Le Renard Prédicateur Antoine Houdar de La Motte (1672 - 1731)

La morale sans doute est l’âme de la fable ;
C’est une fleur qui doit donner son fruit :
Vous voulez seulement lire un conte agréable ;
Sans le vouloir, vous allez être instruit.
On badine ; il paraît qu’on ne songe qu’à plaire
Et le jeu se tourne en leçon.

L’homme n’eût point voulu d’un précepte sévère ;
Pour le prendre, il fallait trouver cet hameçon.
Ainsi ce phrygien que l’univers renomme,
Fut précepteur du genre humain.
Qu’un lecteur est bien sous sa main !
Il l’amuse en enfant ; mais pour en faire un homme.
Cultivons ce bel art. Qu’à l’envi du premier
S’élèvent de nouveaux Ésope,
Censeurs réjouissants, et qui loin de crier
Comme de chagrins misanthropes,
En nous réprimandant se font remercier.
Mais, faisons-nous des règles sûres,
Que le conte soit fait pour la moralité ;
Prenons si juste nos mesures,
Que nous allions tout droit à notre vérité :
Que le trait soit vif, et qu’il frappe.
N’allez pas vous répandre en de trop longs propos ;
Plus le sens est précis, et moins il nous échappe.
Gagnez-vous la mémoire en ménageant les mots.

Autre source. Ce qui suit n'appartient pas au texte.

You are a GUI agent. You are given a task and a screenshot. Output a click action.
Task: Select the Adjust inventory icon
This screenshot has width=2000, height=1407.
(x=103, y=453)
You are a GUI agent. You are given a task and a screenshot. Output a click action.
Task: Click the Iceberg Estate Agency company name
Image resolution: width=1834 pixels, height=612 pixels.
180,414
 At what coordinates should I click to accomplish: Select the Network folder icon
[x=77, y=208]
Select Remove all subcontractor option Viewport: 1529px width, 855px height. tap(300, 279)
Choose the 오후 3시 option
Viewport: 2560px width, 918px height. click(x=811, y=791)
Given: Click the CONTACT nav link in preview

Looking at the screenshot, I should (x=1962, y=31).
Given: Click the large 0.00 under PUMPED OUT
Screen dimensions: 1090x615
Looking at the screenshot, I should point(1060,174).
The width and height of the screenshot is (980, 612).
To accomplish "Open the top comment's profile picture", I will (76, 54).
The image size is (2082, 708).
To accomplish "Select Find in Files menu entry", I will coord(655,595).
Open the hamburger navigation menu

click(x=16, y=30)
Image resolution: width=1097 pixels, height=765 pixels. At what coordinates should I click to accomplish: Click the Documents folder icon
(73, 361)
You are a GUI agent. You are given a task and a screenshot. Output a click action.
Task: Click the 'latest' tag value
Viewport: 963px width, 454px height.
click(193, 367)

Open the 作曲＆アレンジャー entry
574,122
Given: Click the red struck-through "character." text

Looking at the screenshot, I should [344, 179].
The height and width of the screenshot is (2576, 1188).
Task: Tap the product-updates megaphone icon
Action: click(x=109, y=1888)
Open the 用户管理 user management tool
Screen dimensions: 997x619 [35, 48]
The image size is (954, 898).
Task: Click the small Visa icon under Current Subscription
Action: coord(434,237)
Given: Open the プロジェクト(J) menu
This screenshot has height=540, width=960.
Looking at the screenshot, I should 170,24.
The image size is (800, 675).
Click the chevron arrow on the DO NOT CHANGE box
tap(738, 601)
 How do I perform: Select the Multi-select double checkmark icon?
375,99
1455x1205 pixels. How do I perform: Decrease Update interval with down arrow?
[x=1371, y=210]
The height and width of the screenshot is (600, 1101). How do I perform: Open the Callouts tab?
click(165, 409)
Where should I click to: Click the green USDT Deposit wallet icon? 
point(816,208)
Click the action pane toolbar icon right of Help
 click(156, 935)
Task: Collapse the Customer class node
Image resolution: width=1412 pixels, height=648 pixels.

D’elle-même parfois la fable est évidente ;
Le sens en saute aux yeux, et l’art
Défend alors qu’on le commente.
J’observe ici cette règle prudente.
Qui n’entendra pas mon renard ?
Un renard grand docteur, mais déjà chargé d’âge,
Ne pouvant plus comme autrefois,
Assiéger les oiseaux, ni chercher loin ses droits,
De la ruse essaya l’usage.
Il se mit à prêcher, dit-on,
Contre la guerre injuste et l’appétit glouton.
Outre une morale si belle,
Il avait forte voix, geste libre et bon ton,
L’air humble et grand dehors de zèle :
Père renard se fit bientôt un nom ;
On dit que le lion eut désir de l’entendre ;
Père renard refusa cet honneur.
Il avait ses raisons, et qu’il sut faire prendre
Pour crainte de s’enfler le cœur.
Outardes, poules, et mainte oye
S’en venaient en foule au sermon ;
On n’appréhendait point de devenir sa proie ;
Son texte rassurait tout l’auditoire oison.
Malheur, s’écriait-il, à l’animal vorace !
Quoi, sans tuer ne peut-on se nourrir ?
Nous avons tant de biens que le ciel de sa grâce,
Dans les campagnes fait fleurir,
Et sur les rameaux fait mourir :
Vivons d’herbe et de fruits ; que faut-il autre chose ?
Tout ce qui vit, messieurs, doit être respecté.
Nous en dirons plus d’une cause :
Injustice primo ; secundo cruauté ;
Mais cruauté qui nous expose
À manger nos parents ; oui, nos parents, messieurs :
Car apprenez que par métempsycose,
(écoutez bien chers auditeurs)
Après que dans un corps l’âme a fait quelque pause,
Elle passe en un autre, et là ne se repose
Que pour passer encor ailleurs.
Vous voyez bien que le loup sanguinaire
En mangeant un mouton, peut bien manger son père :
Que moi renard, si j’allais escroquer
Quelque poule ou bien quelque outarde,
Je m’exposerais à croquer
Ma pauvre mère la renarde.
Plutôt mourir cent fois ! Ah ! Que le ciel m’en garde.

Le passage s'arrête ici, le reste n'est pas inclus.